┌─ Task data

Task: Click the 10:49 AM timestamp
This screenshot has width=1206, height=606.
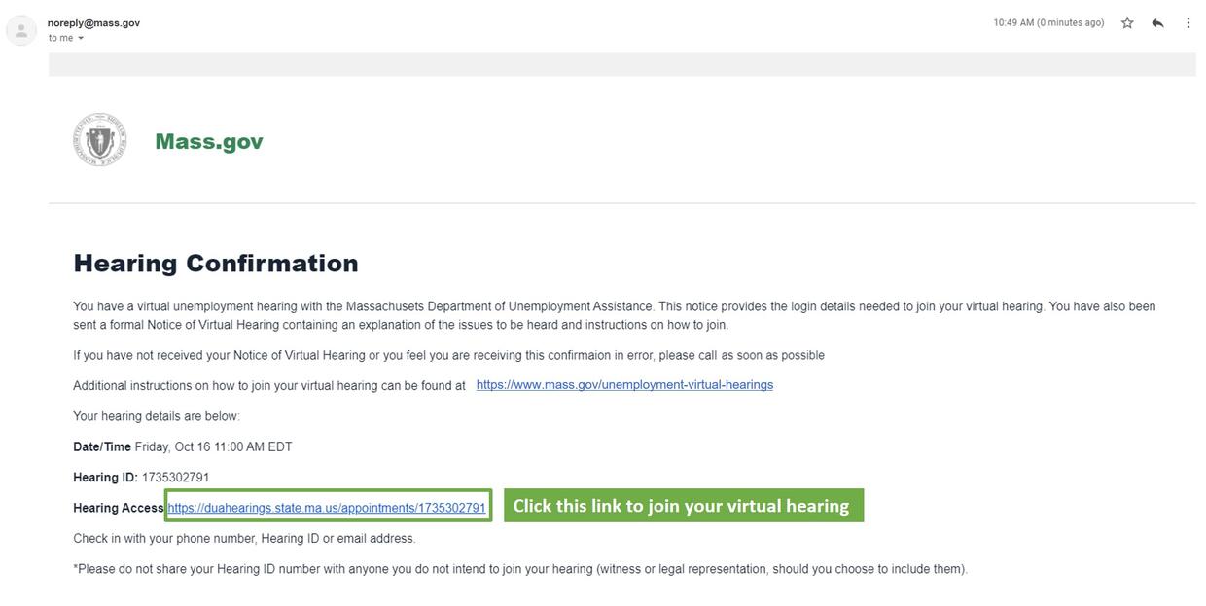Action: 1048,22
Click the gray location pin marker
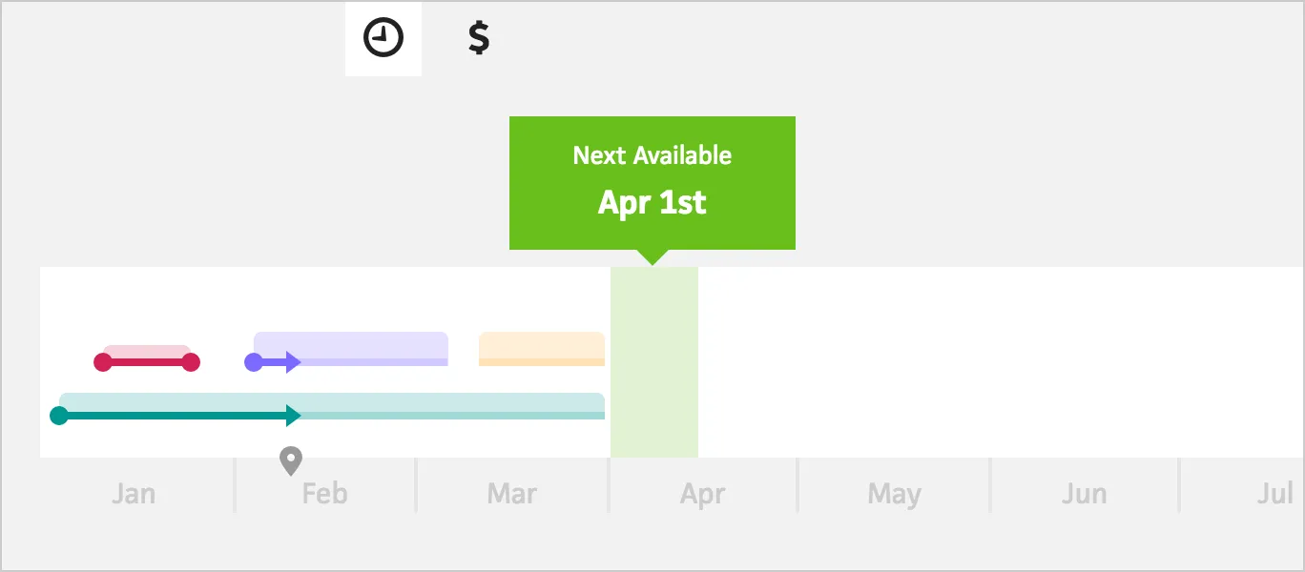 (291, 461)
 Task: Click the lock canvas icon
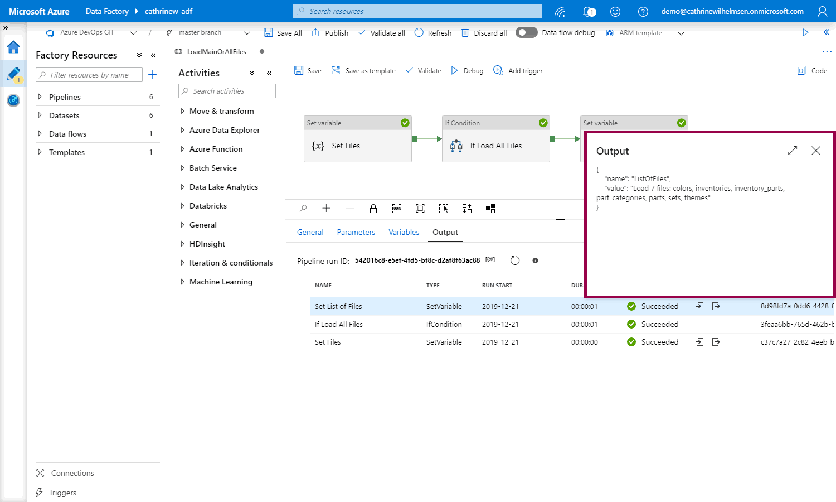373,209
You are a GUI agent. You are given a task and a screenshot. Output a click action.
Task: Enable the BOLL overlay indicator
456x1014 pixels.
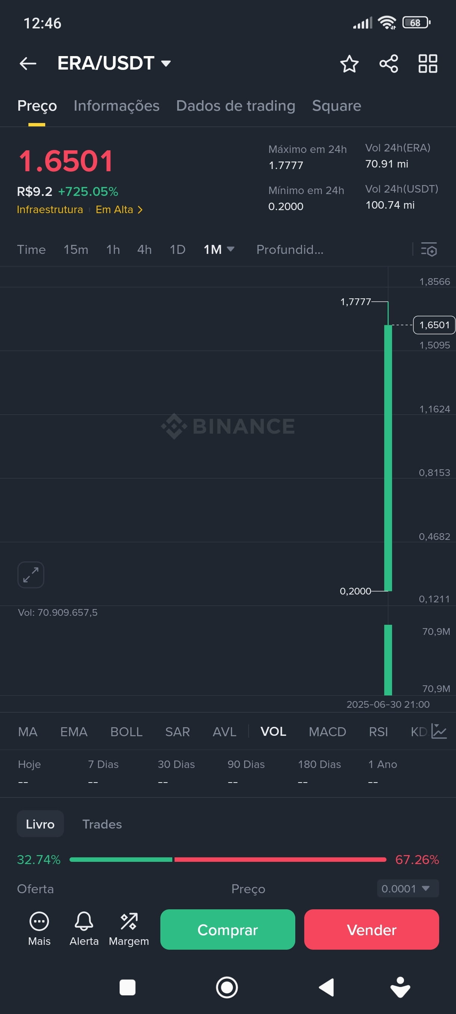(126, 731)

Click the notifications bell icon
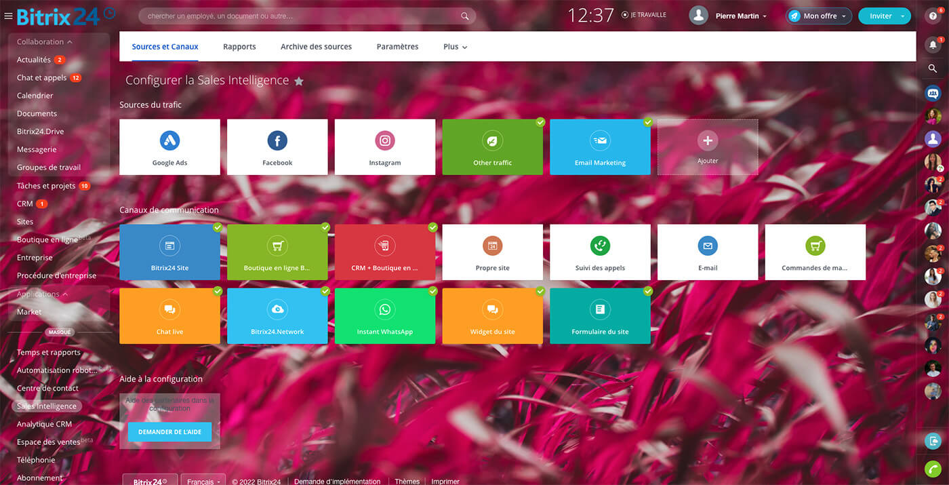[x=933, y=45]
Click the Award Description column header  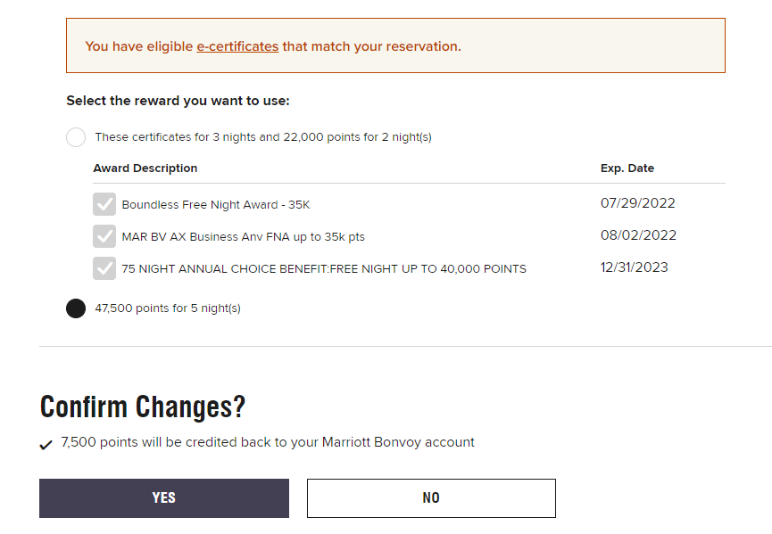point(145,168)
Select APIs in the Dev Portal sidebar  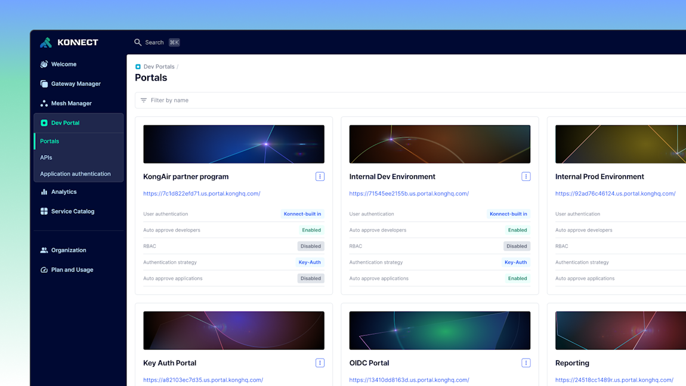(47, 157)
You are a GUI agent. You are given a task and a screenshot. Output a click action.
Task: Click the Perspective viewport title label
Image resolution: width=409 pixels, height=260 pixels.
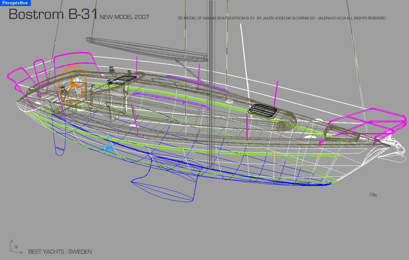15,3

└─

**What this task involves:** Only the lines from the one containing "Image resolution: width=409" through the last line of the entries, both included, should be repeated exactly, and the pictures should be left out.

**Answer section:**
Image resolution: width=409 pixels, height=260 pixels.
15,3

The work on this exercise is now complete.